*EXERCISE DETAILS*
Write out each of the rows below verbatim, leaving out the pictures.
+++ DATA
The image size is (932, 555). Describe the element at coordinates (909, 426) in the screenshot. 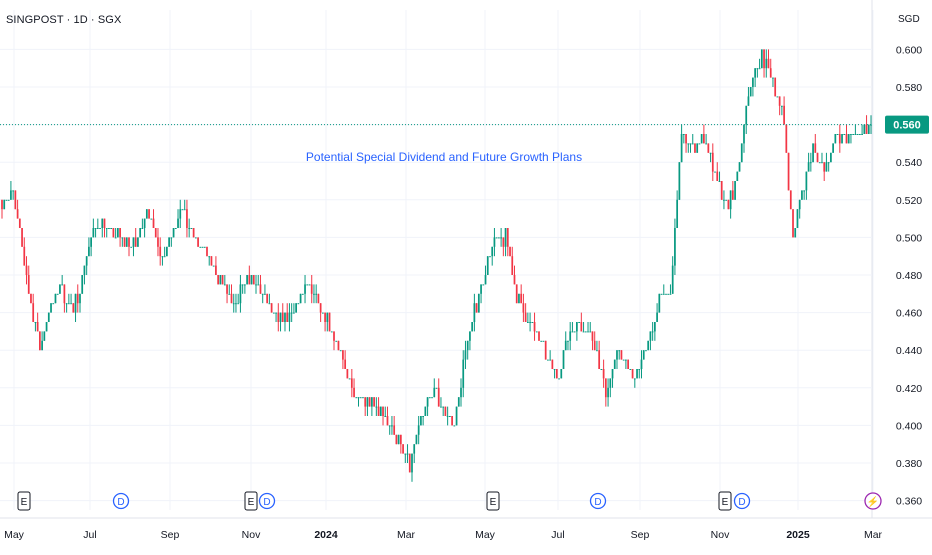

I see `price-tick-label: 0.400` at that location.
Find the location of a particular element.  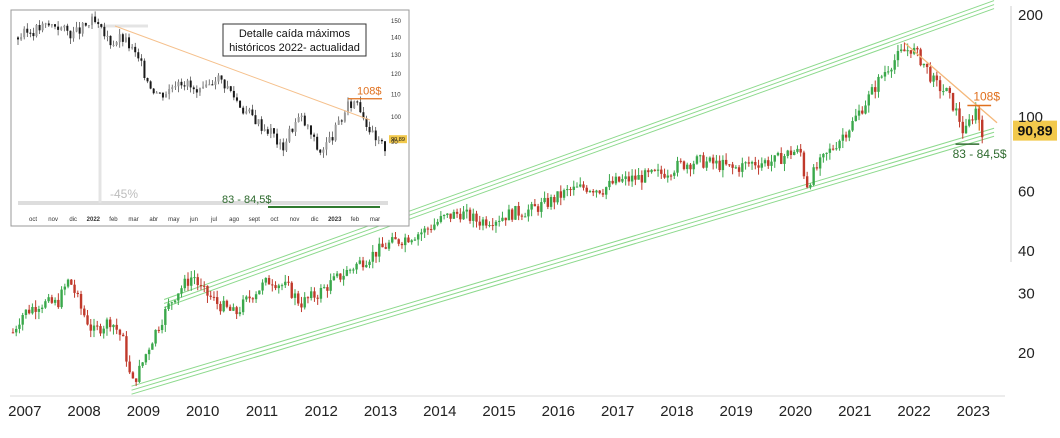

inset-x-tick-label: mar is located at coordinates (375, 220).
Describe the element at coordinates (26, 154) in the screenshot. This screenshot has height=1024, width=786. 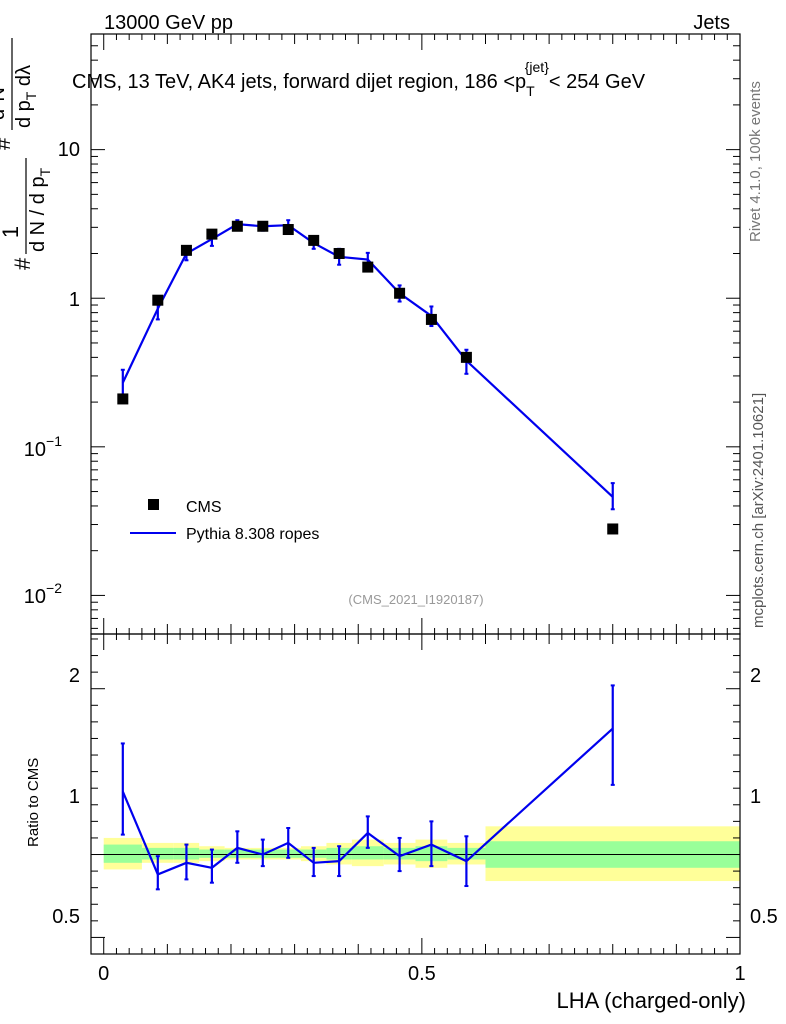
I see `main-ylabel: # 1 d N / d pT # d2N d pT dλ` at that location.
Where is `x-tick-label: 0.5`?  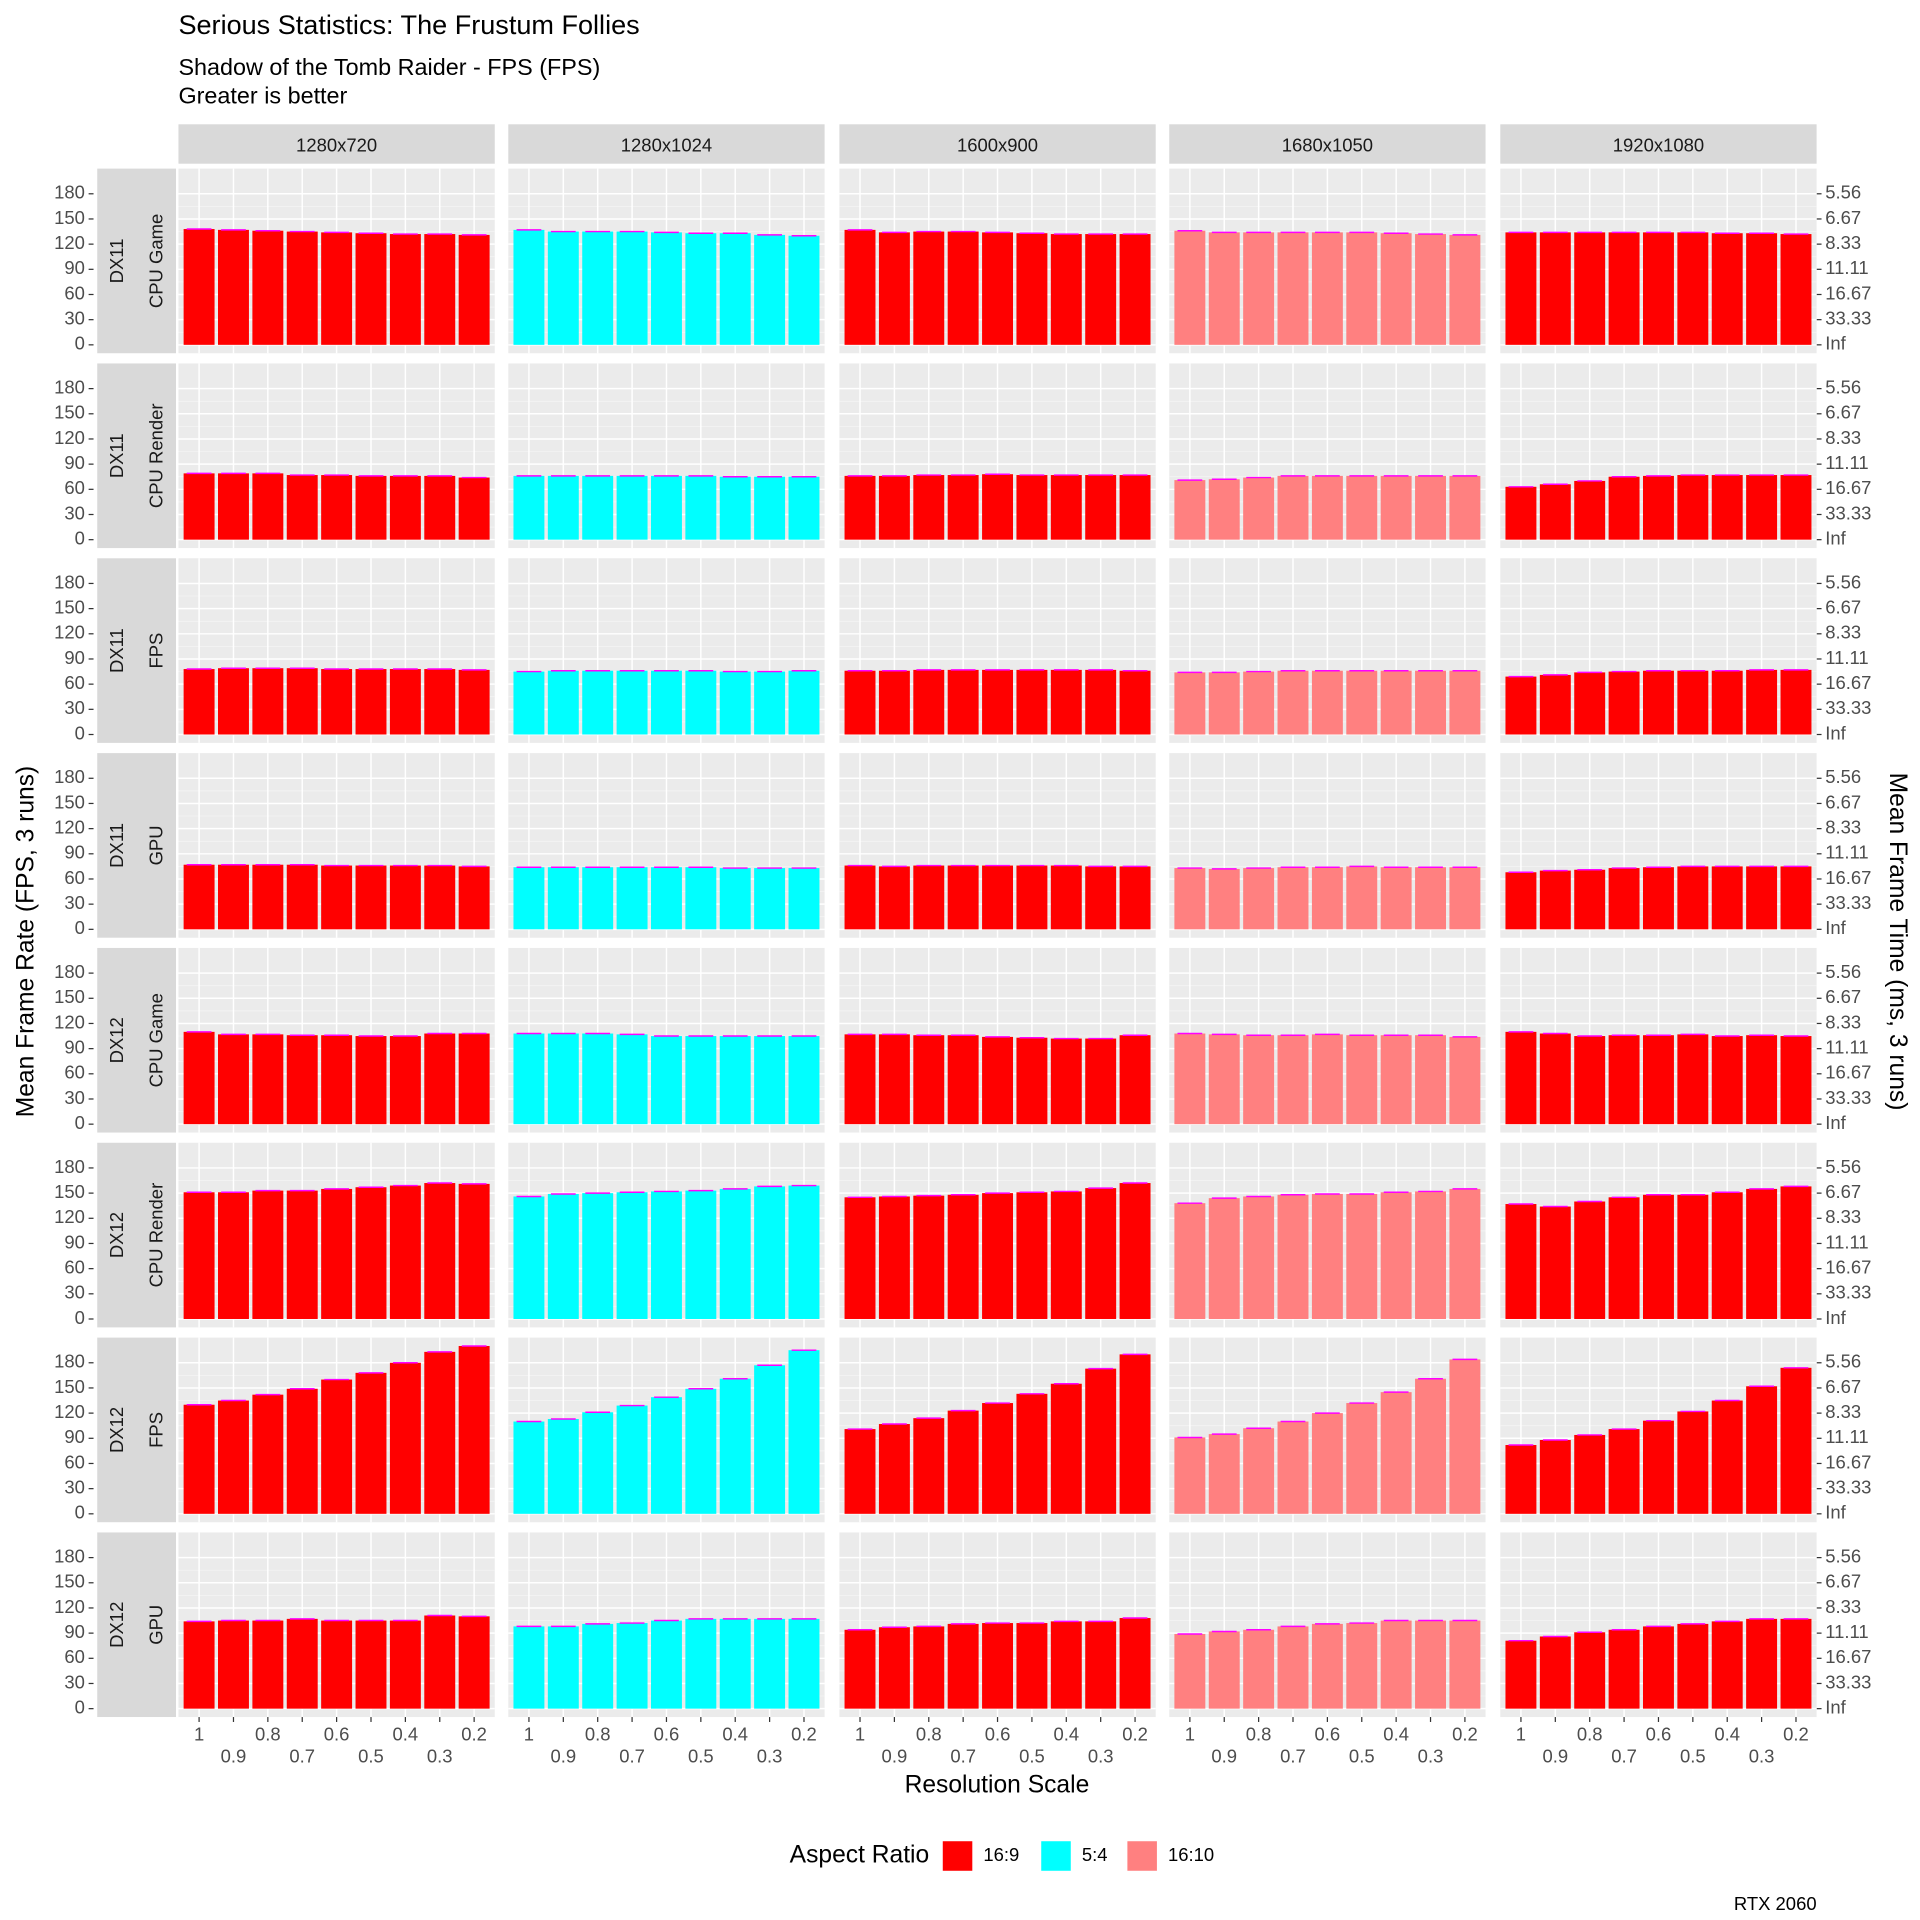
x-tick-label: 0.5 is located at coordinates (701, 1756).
++++++
*FINAL ANSWER*
The image size is (932, 555). Describe the element at coordinates (909, 426) in the screenshot. 

I see `price-tick-label: 0.400` at that location.
Find the location of a particular element.  

inset-x-tick-label: mar is located at coordinates (375, 220).
Describe the element at coordinates (26, 154) in the screenshot. This screenshot has height=1024, width=786. 
I see `main-ylabel: # 1 d N / d pT # d2N d pT dλ` at that location.
Where is `x-tick-label: 0.5`?  
x-tick-label: 0.5 is located at coordinates (701, 1756).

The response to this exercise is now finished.